As we enter this week of Thanksgiving, we find ourselves looking ahead with a sense of anticipation to a long weekend filled with family, friends, and beloved culinary traditions. In a few days we will come together to cook copious amounts of everything and then eat way too much. On the television there will be a parade in the morning and then a parade of football games for the rest of the weekend. Some of us will argue politics and turkey preparation with that one know-it-all uncle while others will laugh for hours with that one cousin who always gets us into trouble.

Even though I will not be heading “home” this year for Thanksgiving, I am feeling such a tremendous sense of gratitude for new friends and the opportunity to create a table of shared traditions and new memories. I am thankful that I get to spend my favorite holiday with my two favorite people, my wife and our child who is quickly becoming a full-fledged adult. It is that realization that fills me with the most gratitude.

And yet for me, as we prepare for the blessing of thankfulness and the onslaught of leftovers, there are other emotions that are lurking just out of sight – just under the surface.

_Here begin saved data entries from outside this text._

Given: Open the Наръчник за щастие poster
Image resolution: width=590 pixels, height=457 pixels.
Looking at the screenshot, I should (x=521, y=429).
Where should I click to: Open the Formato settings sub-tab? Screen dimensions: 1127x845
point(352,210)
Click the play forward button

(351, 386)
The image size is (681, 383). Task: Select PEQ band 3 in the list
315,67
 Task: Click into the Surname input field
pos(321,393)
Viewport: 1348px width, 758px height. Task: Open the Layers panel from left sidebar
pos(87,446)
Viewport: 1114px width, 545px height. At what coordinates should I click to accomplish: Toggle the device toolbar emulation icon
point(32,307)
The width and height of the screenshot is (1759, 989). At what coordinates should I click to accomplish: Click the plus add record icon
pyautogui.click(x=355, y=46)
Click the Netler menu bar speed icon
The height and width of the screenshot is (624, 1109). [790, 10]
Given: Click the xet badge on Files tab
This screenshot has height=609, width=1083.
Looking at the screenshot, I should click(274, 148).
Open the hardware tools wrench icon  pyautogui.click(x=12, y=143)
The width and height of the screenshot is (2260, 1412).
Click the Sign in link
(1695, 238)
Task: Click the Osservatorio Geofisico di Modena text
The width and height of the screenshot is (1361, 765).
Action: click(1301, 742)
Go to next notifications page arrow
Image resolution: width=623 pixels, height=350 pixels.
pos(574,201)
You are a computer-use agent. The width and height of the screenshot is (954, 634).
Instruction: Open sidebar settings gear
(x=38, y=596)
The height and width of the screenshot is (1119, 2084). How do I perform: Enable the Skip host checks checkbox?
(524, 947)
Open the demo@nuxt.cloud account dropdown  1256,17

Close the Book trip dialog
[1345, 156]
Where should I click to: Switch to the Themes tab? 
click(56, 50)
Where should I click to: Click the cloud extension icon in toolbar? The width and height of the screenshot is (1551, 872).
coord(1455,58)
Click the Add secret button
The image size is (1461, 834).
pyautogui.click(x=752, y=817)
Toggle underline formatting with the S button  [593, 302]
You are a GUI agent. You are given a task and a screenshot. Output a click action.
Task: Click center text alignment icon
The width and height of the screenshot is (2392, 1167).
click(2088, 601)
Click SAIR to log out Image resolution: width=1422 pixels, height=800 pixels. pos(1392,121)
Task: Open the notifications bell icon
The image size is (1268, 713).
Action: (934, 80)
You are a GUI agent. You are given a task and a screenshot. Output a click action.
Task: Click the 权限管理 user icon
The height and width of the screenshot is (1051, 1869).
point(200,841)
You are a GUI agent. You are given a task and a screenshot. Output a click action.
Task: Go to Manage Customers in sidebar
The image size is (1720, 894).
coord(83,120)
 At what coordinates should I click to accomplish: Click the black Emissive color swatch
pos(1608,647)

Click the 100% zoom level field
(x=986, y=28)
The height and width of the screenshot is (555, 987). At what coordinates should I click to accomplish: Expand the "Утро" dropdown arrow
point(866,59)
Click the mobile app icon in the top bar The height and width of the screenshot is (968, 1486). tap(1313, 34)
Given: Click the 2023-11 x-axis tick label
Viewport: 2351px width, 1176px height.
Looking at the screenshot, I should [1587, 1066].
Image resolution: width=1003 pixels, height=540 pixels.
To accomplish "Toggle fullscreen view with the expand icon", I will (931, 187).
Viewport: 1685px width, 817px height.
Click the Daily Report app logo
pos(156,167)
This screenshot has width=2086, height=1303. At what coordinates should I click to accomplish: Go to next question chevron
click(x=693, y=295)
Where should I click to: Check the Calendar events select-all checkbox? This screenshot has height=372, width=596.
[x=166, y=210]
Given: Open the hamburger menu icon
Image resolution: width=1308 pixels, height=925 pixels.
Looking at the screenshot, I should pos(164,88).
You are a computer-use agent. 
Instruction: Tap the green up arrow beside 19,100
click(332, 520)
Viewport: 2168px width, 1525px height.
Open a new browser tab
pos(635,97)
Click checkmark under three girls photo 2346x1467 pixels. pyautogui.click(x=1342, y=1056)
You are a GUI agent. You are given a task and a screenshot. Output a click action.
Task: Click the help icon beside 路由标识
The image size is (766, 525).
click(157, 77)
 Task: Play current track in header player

These strange sentiments and stirrings come from a place that I cannot control and are far deeper than the divide over “stuffing” versus “dressing.”

These feelings are a mixture of anger, fear, and even guilt. They come from the last few months of watching our political divide grow even more cavernous in yet another contentious and uncivil election. These feelings come from the worry I feel creeping inside me when I read the news and see yet another antisemitic attack from a so-called celebrity or politician who uses their platform to attack instead of affirm. And it comes as guilt, as I watch events unfolding in Colorado Springs, yet another senseless tragedy perpetrated by a hate-filled human, bent on taking innocent lives and inflicting harm. Knowing that this could have been me, one of my loved ones, fills me with an uneasy combination of relief and sadness. And finally, there is a recognition of the genocidal loss and suffering that this coming holiday represents to long marginalized Indigenous communities.

And yet, as I struggle with all the conflicting emotions that the beginning and end of this week bring to me, I am also filled with something else … a sense of determination. There is a grit that only comes from watching my friends and loved ones take yet another emotional hit and get back up. It is the same resolve I’ve learned from being mentored by so many amazing Holocaust Survivors during my career. It is the resolve I see in my 17-year-old and their friends as they face their uncertain future. It is my purpose in getting up every day to do all that I can to end exclusionism and antisemitism in our Southern Arizona home.

So, let us go forth together into this Thanksgiving holiday and embrace all of the diverse emotions that may come our way, letting them come together to encourage us to accept the gifts of our gratitude and our grit equally.